I would say the most important thing the most exciting thing for me during a very difficult, challenging time was the closeness. and the relationships that were built that are strengthened between IT, our clinicians, our operational leadership all coming together in a very succinct way to solve problems.

I think that was the greatest value for us as an organization that we're, we continue to build off of and being able to be more successful with a lot of our IT projects that are, again, not for it's sake, but for improving the standards that are deployed across UPMC and the efficiencies and effectiveness of the care that we provide.

to me that was the most important thing. We deployed many different technologies. We saw the huge shift in patients being more comfortable to do telemedicine visits. With their clinicians. And, you saw a little bit of a drop off from what was happening during the height of COVID, but the volumes are still out there and really that shift, which, the number two thing was that shift from being.
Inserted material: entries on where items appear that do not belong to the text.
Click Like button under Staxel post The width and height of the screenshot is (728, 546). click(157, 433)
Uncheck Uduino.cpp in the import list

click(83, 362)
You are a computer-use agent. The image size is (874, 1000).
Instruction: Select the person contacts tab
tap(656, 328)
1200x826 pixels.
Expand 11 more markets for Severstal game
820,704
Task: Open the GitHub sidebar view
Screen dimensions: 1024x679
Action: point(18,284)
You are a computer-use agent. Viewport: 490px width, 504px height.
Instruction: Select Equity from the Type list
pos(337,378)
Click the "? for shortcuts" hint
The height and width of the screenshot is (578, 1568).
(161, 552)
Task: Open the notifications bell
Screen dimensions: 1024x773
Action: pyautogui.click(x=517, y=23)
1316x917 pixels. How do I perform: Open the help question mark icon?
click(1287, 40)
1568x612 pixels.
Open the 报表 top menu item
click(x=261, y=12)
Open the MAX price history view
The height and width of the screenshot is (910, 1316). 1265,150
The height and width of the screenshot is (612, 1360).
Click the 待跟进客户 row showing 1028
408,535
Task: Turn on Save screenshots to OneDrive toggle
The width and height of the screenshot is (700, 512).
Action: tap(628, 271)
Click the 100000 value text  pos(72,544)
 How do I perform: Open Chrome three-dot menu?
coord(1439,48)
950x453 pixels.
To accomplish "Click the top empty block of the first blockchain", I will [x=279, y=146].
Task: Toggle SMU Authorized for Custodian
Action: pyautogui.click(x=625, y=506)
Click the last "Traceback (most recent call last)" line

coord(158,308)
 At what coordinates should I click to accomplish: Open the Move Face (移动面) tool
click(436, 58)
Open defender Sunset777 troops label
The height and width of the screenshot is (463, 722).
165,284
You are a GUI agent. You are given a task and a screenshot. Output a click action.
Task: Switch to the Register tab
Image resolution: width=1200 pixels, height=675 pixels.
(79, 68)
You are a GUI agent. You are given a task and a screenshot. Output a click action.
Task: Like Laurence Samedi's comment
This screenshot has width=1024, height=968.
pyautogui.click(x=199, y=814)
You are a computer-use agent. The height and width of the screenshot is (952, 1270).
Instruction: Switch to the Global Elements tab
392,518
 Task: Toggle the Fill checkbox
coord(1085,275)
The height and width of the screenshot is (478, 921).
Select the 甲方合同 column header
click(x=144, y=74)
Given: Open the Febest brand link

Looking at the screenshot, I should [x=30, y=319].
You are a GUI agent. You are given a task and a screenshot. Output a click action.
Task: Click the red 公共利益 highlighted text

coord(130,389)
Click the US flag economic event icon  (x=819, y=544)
All of us being treated as patients, but more so being treated as consumers. And that mindset of, hey, we want to deliver care, provide you care, when and where you need it. And that doesn't always mean coming into a hospital or going into a clinician's office. That's probably number two. Number three.

Again, some of the use of technologies that changed how we work, all the remote access and sending our employees and our staff home with technology and being able to support them changed the model. We were so used to working within our four walls of, our 40 hospitals and 800 clinical sites.

And now we went from that to. I think at the height of COVID, we had as many as 80, 000 people online, remotely, working and being successful doing their job. And trust me, it was a little stressful. We had much confidence in our network and our capabilities. But, when you see that happen, when you go from a Friday afternoon, I think it was Friday, March 13th.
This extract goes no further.